*** Opening DATA LISTING ***
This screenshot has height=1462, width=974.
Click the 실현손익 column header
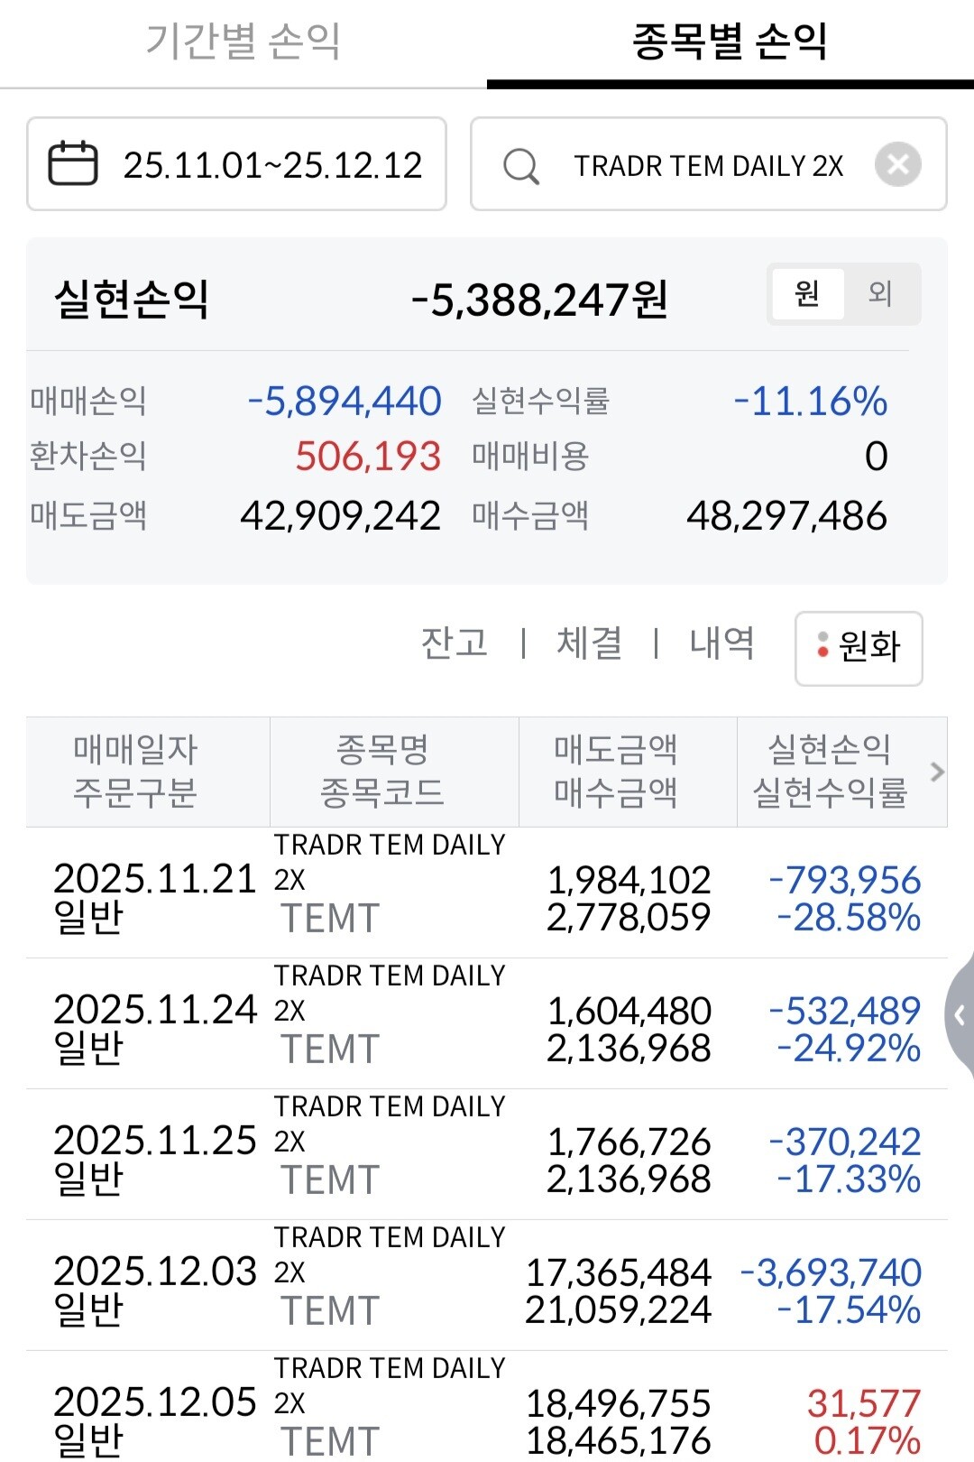tap(830, 772)

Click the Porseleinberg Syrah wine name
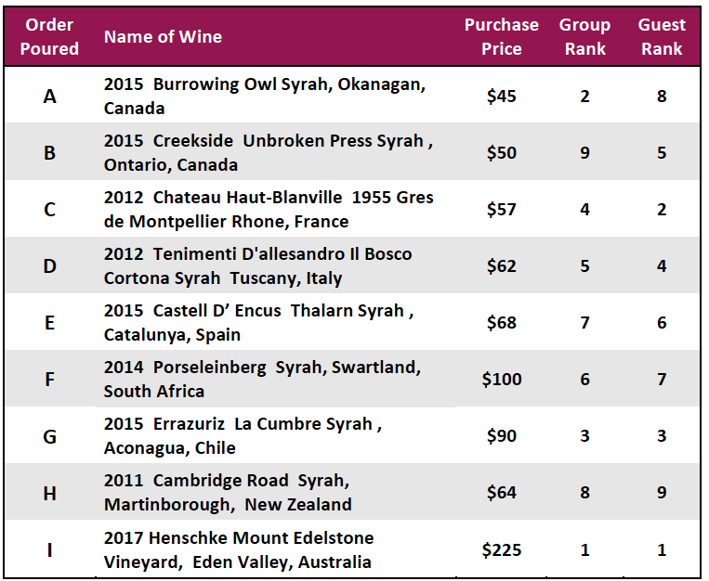(262, 379)
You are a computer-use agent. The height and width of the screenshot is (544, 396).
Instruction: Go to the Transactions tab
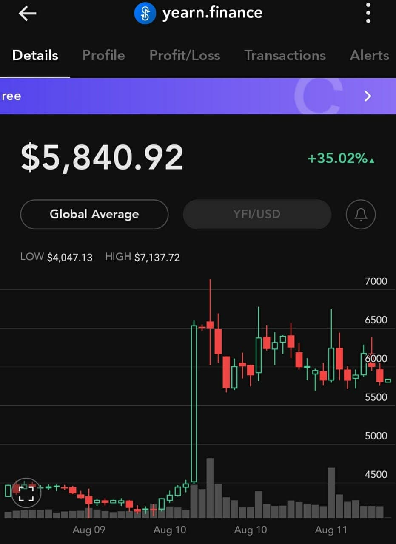pyautogui.click(x=285, y=55)
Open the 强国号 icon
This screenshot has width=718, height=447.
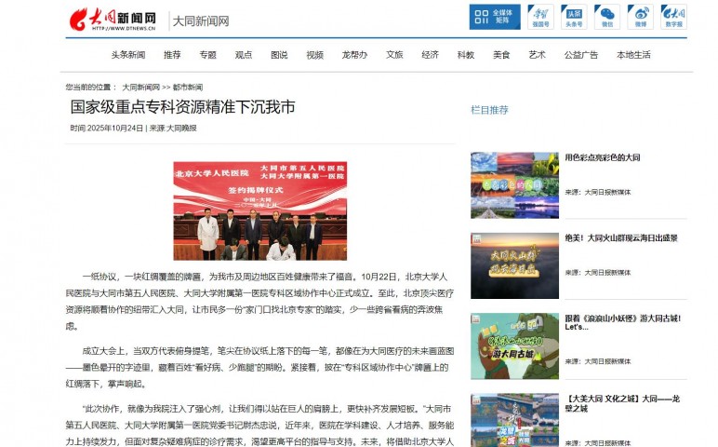(x=539, y=17)
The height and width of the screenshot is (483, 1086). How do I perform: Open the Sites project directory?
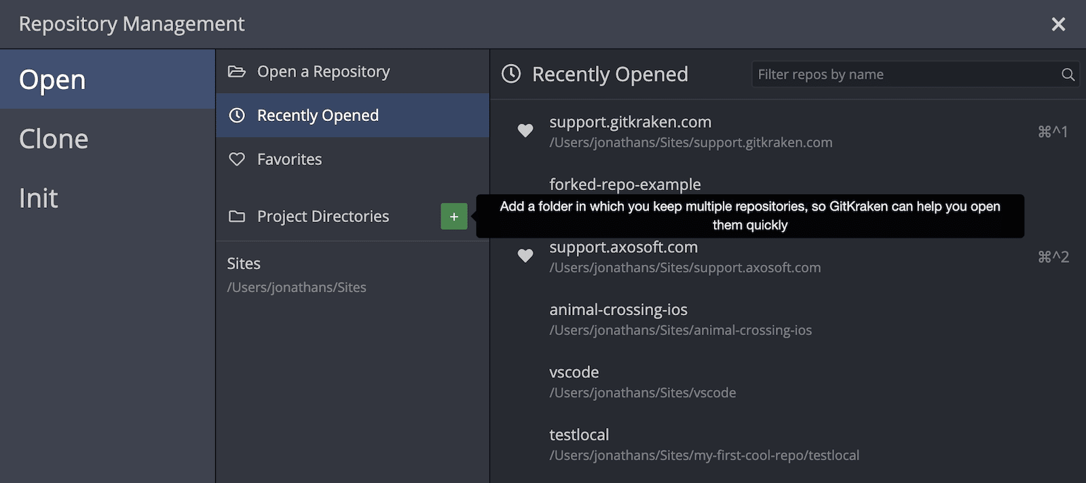[x=297, y=274]
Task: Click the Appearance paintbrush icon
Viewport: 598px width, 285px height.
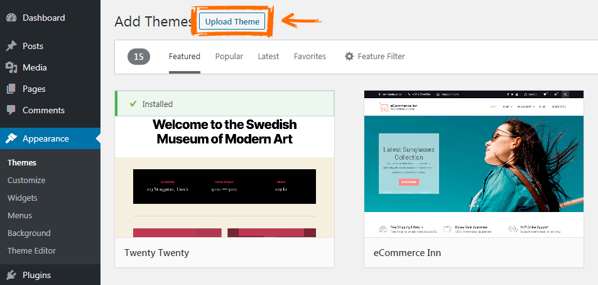Action: [11, 138]

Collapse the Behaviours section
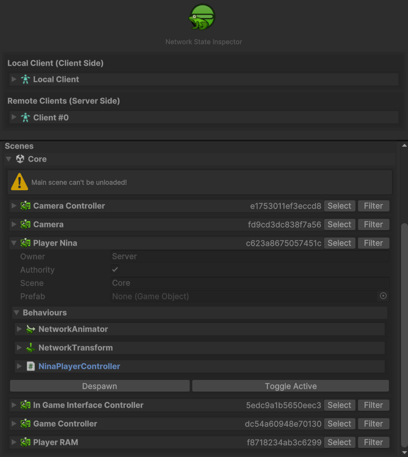click(x=16, y=312)
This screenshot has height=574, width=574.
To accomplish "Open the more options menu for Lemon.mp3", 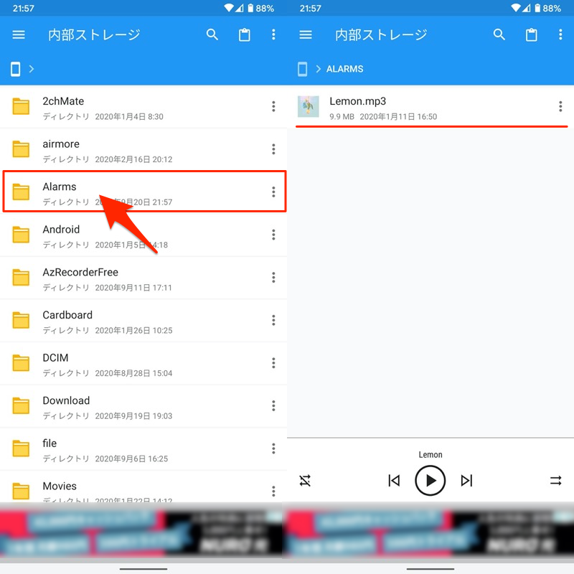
*** Closing DATA LISTING ***
## AIM OF THE TASK
Scan the records above for the string "icon", then select every line that holds it.

## SOLUTION TO THIS PROBLEM
Open the 强国号 icon
Task: Click the Appearance paintbrush icon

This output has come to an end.